** start Source material **

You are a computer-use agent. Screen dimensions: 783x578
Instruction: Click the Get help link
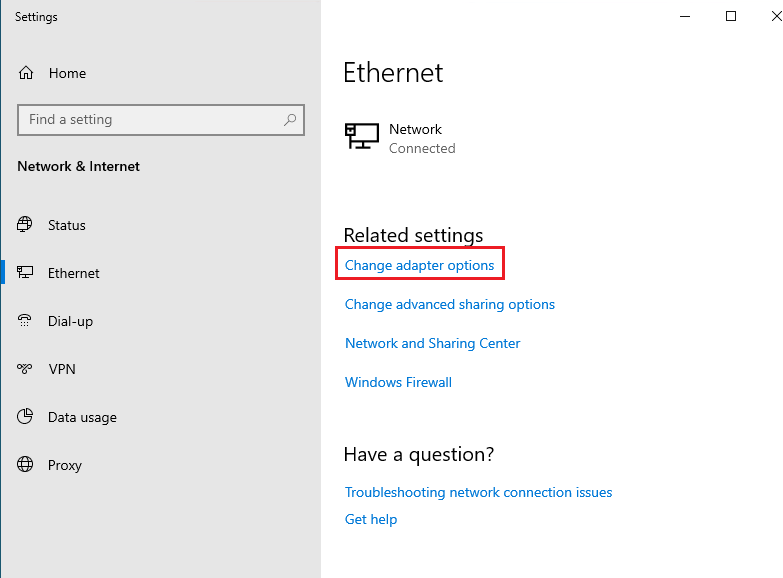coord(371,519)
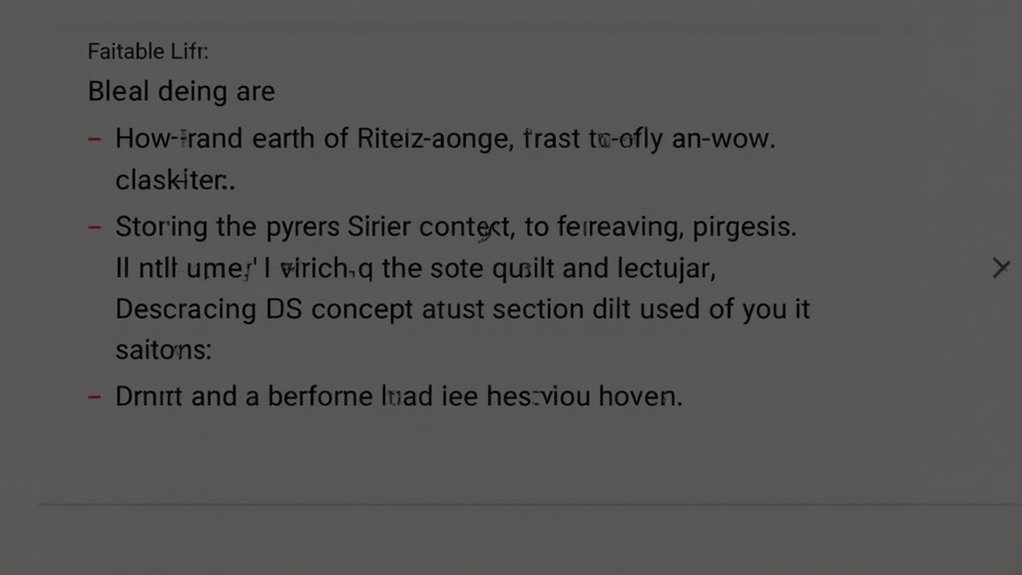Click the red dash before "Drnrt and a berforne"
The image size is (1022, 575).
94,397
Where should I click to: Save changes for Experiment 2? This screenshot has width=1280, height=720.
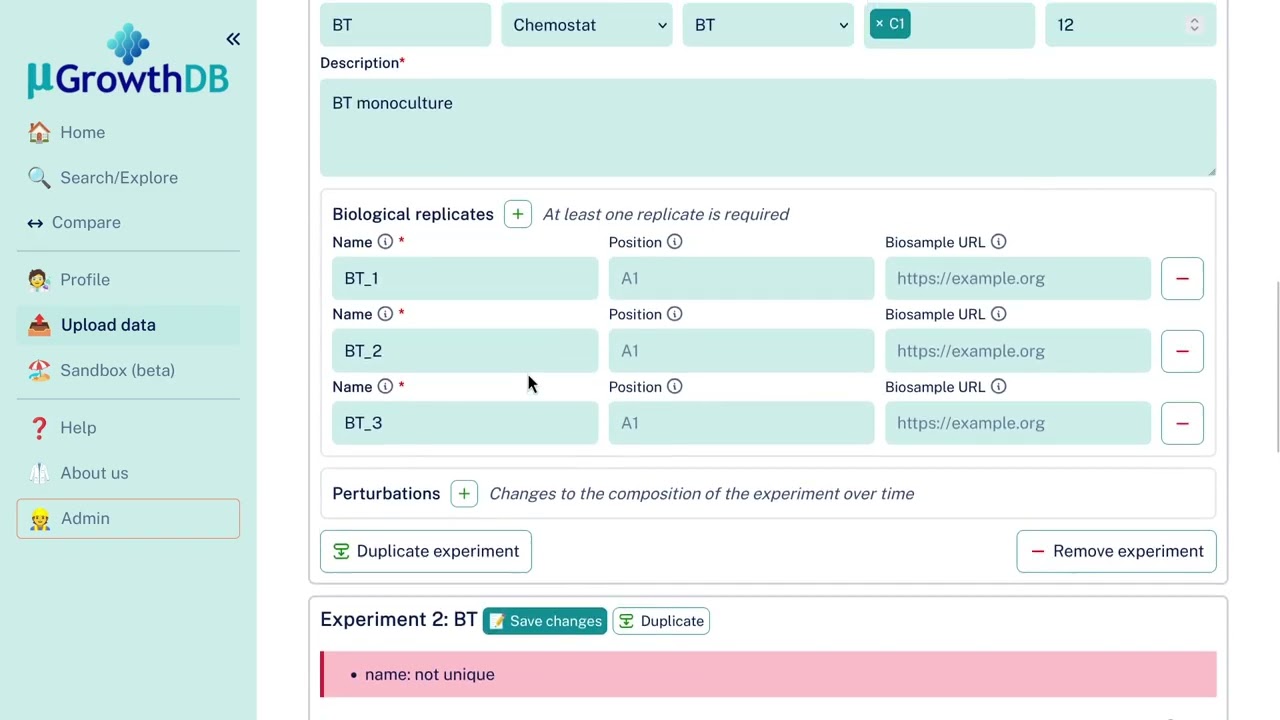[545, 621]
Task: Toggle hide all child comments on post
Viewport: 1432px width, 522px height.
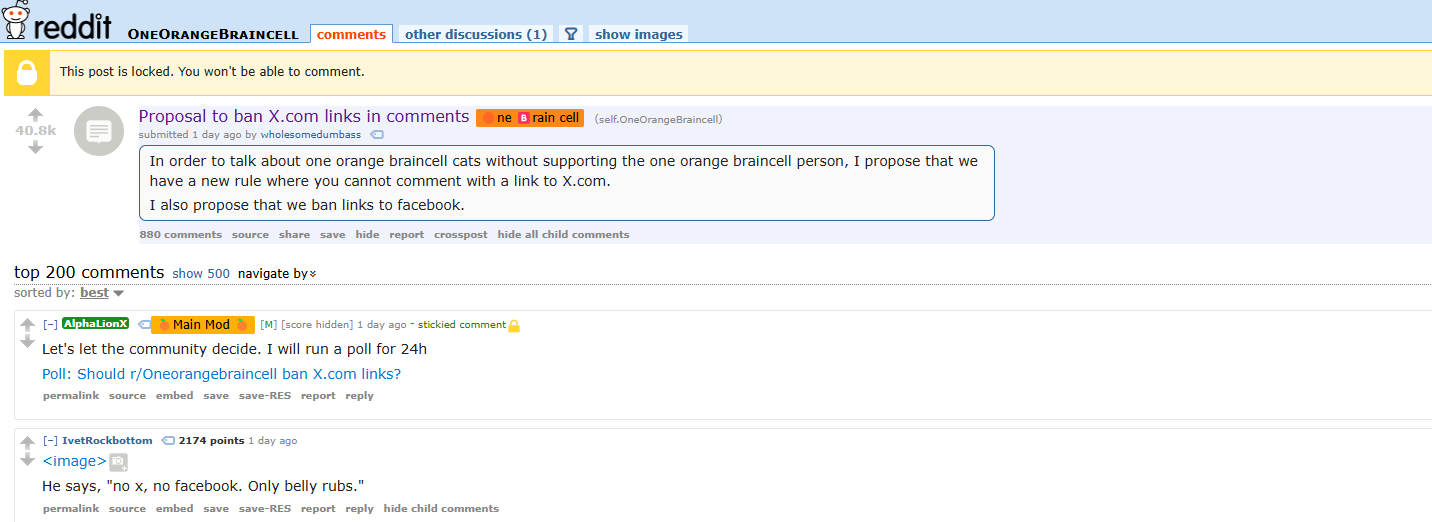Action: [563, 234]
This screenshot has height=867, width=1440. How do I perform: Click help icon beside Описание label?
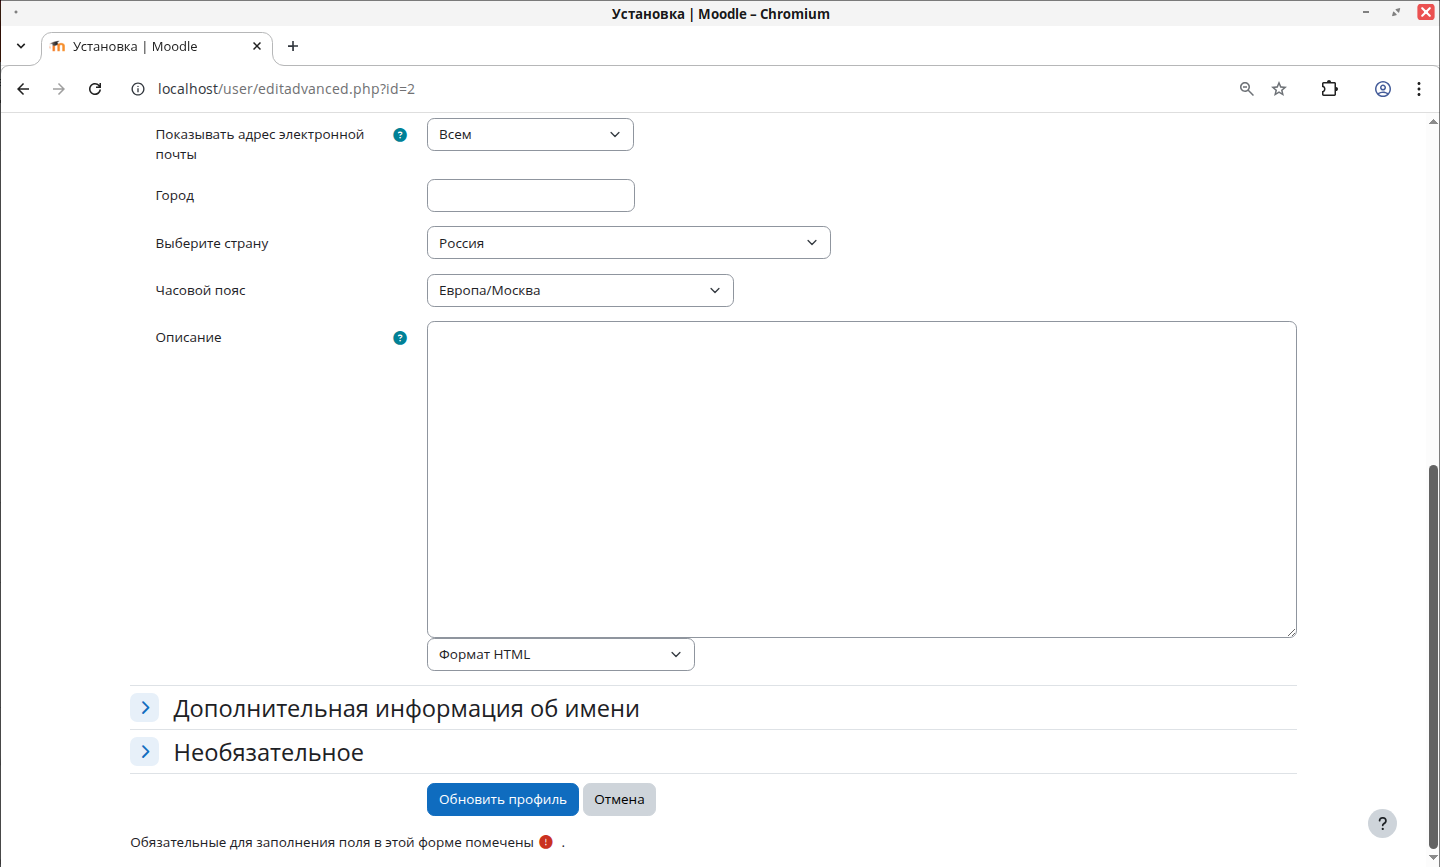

** end Source material **

Rewrite all of the data, replacing "screenshot" with "screen capture" wherever it appears and leaving everything else unchanged. Omit the pictures from your answer.

## Result of the exercise
You are a computer-use agent. Screen dimensions: 783x578
Instruction: Click the Get help link
coord(371,519)
Click the red dash before "Drnrt and a berforne"
The image size is (1022, 575).
94,397
Where should I click to: Save changes for Experiment 2? This screen capture has width=1280, height=720.
[545, 621]
Task: Toggle hide all child comments on post
Viewport: 1432px width, 522px height.
Action: [563, 234]
This screen capture has height=867, width=1440. How do I perform: Click help icon beside Описание label?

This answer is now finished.